Faegre Drinker Biddle & Reath LLP
One Logan Square, Ste. 2000
Philadelphia, PA 19103-6996
www.faegredrinker.com
February 3, 2021
Via EDGAR Transmission
Securities and Exchange Commission
100 F Street, N.E.
Washington, D.C. 20549
Attention: Raymond A. Be
| Re: | Aspiriant Risk-Managed Real Asset Fund File Nos. 333-249821, 811-23616 |
Dear Mr. Be:
The following responds to the comments you provided via email on December 3, 2020 in connection with your review of a registration statement (the “Registration Statement” filed on Form N-2 under the Investment Company Act of 1940, as amended (the “1940 Act”) to register the Aspiriant Risk-Managed Real Asset Fund (the “Fund” or “Registrant”).1 The changes to the Fund’s disclosure discussed below will be reflected in an amendment to the Fund’s Registration Statement.
General
1. Comment: We note that portions of the filing, including the Fund’s financial statements, are incomplete. We may have additional comments on such portions when you complete them in a pre-effective amendment, on disclosures made in response to this letter, on information supplied supplementally, or on exhibits added in any amendments.
Response: The Registrant acknowledges the Staff’s comment.
2. Comment: Please supplementally explain if you have received exemptive relief or submitted, or expect to submit, any exemptive application or no-action request in connection with the registration statement, including with respect to transactions with certain affiliates.
Response: The Registrant confirms that it has not requested or received exemptive relief. The Registrant further confirms that it does not currently expect to submit any exemptive application or no-action request in connection with the registration statement, including with respect to transactions with certain affiliates.

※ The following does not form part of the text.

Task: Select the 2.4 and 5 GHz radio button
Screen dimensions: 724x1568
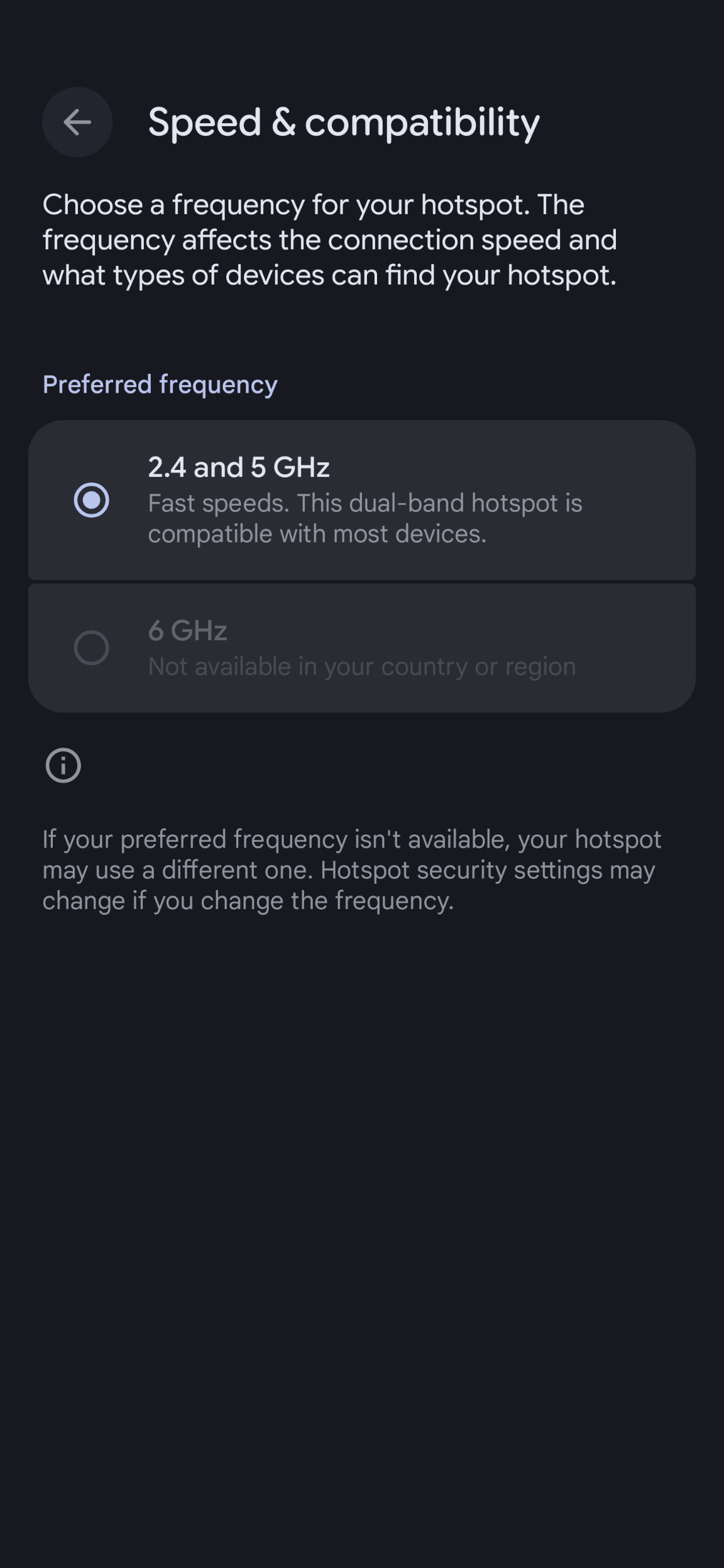Action: click(93, 501)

| 1 | Capitalized terms not defined herein have the same meanings as defined in the Registration Statement. |
3. Comment: We note your filing contemplates a formation transaction with a predecessor Account. Please explain to us the timing, material terms, and mechanics of your formation transaction and how it will be consummated in compliance with the federal securities laws.
Response: Pursuant to the GuideStone Financial, et al., SEC No-Action Letter (pub. avail. December 27, 2006), Global Real Estate Opportunities, LP (the “Predecessor Fund”) will, at the time of the reorganization, transfer its portfolio securities to the Registrant in exchange for shares of the Fund. The Registrant confirms that there will be no consideration, payments, and/or fees made in connection with the reorganization. The Registrant anticipates that as soon as possible after the effective date of the Registrant’s registration statement and contemporaneously with the public offering of its shares (the “Exchange Date”), pursuant to the terms of an Agreement and Plan of Exchange and Reorganization (the “Agreement”) between the Predecessor Fund, a Delaware limited partnership and the Fund, the Fund will acquire substantially all of the assets and liabilities of the Predecessor Fund in exchange for shares of the Fund of equal U.S. dollar value, and the Predecessor Fund will simultaneously distribute on a pro rata basis to the partners of the Predecessor Fund of all of the Fund shares received in exchange for their partnership interests in the Predecessor Fund in liquidation of the Predecessor Fund. Further, the transactions contemplated by the Agreement are intended to qualify as a nontaxable exchange under Section 351 of the Internal Revenue Code of 1986, as amended (the “Code”), followed by a nontaxable distribution under Section 731 of the Code.
Cover Page
4. Comment: Disclose the date for the Commencement of Operations. We may have further comment.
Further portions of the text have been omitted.